– Вы так и будете стеречь меня до завтра?
– Было бы славно… Но что толку? Спать ты все равно не сможешь. Предпочтешь сидеть в уголке, таращить полные слез глаза на портрет утраченной возлюбленной и тихонько скулить. А потом побросаешь в сумку какое-нибудь никчемное барахло, сотрешь с лица тень переживаний и поднимешься на орбиту.

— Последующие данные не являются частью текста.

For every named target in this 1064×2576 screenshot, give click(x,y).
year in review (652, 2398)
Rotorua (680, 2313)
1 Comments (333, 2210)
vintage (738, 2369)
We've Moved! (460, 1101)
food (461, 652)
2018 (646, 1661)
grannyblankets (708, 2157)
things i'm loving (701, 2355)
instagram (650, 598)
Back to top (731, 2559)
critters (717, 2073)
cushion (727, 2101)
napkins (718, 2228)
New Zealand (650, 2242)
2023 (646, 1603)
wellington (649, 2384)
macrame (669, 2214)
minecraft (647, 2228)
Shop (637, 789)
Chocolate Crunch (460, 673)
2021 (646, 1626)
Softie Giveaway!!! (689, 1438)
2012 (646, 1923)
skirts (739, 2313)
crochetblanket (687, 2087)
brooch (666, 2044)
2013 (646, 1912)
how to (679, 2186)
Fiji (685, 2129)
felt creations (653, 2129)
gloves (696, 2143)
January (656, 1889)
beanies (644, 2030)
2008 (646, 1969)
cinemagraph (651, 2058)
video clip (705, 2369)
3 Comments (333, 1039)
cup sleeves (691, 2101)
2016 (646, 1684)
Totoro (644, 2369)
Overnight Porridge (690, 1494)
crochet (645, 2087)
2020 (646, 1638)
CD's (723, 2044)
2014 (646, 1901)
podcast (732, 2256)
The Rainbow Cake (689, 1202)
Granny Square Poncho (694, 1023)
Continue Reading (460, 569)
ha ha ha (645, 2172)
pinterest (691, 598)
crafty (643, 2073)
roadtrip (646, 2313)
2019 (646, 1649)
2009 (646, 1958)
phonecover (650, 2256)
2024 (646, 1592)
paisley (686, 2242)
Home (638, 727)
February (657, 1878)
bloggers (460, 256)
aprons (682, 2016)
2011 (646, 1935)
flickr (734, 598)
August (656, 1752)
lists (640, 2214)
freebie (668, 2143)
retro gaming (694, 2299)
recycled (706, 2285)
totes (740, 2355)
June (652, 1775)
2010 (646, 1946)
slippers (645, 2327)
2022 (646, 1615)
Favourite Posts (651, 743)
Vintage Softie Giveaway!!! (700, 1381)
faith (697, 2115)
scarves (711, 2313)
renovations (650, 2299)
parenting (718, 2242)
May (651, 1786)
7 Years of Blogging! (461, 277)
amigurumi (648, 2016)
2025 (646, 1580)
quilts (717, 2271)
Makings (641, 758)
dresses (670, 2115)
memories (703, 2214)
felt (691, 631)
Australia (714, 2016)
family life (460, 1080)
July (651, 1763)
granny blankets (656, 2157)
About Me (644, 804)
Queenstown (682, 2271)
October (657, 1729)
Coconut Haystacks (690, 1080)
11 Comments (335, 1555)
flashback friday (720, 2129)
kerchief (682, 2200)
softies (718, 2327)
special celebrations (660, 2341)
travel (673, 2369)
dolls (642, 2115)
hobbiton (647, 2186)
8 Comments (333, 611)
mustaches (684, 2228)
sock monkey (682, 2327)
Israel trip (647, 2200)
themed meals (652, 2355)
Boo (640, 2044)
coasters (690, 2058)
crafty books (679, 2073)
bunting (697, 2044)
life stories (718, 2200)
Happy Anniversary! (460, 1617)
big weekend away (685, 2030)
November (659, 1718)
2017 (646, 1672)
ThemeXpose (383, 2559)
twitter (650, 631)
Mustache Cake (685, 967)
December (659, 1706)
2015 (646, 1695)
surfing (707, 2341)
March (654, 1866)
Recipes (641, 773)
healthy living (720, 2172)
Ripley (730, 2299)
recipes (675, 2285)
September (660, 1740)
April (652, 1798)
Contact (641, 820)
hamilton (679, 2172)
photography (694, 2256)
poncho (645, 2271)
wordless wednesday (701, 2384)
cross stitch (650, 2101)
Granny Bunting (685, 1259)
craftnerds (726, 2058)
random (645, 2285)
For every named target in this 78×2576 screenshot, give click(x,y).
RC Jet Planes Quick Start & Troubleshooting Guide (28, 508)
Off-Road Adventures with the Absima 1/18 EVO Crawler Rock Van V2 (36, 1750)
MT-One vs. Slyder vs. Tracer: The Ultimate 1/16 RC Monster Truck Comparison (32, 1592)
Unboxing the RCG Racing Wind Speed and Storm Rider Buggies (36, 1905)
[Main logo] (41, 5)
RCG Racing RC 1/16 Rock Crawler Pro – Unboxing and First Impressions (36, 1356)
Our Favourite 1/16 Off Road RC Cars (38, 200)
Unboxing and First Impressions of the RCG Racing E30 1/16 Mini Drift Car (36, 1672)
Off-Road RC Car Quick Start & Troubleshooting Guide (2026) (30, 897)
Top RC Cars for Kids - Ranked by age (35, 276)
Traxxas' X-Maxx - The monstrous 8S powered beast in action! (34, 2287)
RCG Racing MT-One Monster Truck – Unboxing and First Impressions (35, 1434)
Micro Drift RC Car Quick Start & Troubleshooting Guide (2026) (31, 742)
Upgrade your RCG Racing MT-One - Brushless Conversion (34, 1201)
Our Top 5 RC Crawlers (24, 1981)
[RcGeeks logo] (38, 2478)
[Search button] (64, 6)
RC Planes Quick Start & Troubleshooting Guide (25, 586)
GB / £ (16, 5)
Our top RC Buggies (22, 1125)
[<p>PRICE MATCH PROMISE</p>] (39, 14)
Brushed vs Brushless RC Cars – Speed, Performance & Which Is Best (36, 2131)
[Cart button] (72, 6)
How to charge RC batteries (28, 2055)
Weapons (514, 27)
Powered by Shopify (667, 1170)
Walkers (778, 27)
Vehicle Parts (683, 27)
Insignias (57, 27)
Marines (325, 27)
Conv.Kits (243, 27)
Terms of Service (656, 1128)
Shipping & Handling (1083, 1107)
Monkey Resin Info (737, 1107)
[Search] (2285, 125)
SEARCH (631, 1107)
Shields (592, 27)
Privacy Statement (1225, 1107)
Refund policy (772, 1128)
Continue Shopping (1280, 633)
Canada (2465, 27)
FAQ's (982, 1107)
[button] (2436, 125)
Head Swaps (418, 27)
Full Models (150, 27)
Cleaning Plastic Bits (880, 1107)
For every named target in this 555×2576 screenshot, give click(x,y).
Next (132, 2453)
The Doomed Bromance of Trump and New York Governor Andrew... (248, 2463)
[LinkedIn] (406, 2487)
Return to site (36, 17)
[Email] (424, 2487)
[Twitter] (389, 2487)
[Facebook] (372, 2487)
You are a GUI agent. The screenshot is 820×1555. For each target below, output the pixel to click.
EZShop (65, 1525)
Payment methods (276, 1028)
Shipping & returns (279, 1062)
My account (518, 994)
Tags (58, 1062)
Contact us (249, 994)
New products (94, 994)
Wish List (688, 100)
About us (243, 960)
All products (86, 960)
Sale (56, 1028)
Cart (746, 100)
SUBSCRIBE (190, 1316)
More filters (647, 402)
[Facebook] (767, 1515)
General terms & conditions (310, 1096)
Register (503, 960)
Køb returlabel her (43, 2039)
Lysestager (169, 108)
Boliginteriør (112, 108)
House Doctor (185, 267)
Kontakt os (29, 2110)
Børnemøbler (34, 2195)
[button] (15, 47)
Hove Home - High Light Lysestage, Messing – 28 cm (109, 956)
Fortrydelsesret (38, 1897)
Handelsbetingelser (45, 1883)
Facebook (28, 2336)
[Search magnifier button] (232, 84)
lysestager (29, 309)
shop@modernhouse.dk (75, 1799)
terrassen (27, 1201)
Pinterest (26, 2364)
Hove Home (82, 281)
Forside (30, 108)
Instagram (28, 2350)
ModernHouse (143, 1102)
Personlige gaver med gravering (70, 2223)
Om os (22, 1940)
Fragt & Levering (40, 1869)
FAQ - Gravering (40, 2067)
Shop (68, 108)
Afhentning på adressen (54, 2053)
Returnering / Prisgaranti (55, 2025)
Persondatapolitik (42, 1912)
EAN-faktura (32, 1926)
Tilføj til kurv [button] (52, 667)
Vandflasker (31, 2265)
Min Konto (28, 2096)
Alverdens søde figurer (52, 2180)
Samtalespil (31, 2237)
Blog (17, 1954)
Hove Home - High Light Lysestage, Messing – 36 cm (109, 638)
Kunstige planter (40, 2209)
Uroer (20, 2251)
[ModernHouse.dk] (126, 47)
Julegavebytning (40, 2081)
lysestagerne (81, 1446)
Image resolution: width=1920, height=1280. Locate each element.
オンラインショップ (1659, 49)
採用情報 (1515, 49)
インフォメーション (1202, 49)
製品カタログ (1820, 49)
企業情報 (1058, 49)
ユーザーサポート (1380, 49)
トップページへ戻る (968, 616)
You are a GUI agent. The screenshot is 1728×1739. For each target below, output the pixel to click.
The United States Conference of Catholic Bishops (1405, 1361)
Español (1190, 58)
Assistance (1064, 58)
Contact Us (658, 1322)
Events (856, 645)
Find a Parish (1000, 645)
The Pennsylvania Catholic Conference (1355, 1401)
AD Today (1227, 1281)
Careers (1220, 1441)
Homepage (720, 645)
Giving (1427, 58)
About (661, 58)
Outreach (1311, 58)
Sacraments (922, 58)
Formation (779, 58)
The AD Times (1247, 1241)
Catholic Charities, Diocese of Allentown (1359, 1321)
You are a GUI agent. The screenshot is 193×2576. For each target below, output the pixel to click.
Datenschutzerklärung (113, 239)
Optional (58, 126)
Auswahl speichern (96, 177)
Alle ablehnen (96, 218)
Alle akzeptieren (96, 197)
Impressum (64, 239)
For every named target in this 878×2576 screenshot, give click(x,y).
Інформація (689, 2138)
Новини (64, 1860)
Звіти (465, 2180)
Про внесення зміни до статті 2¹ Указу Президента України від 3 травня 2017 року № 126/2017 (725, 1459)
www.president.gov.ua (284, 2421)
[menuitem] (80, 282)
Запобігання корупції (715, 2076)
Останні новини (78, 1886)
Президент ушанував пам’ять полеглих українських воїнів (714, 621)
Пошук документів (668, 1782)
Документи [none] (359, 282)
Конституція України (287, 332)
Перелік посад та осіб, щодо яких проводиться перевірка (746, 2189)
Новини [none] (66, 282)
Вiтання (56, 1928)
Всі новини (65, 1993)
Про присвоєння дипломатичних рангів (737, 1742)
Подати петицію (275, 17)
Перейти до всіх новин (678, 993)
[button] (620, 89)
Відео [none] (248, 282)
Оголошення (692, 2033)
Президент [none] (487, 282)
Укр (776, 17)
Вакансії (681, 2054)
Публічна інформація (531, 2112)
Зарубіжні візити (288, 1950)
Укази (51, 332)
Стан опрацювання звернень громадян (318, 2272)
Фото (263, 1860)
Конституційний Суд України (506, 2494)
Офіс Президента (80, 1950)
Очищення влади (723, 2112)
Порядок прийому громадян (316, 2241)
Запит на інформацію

И первый же эскулап, лишь покосившись на твою ментограмму, спихнет тебя обратно на Землю.
– Что же мне делать? – я задаю этот вопрос с понятной тревогой, и эта тревога на краткий миг остротой своей заглушает кипящую внутри меня боль.
– Я хочу познакомить тебя с одним моим другом.
– А если этого не захочу я?
– Я тебя свяжу, – спокойно заявляет Стеллан, и приходится поверить, что так и будет. И ни сила моя, ни ловкость, ни познания в области единоборств этому не помешают. – Доставлю к нему в оригинальной упаковке.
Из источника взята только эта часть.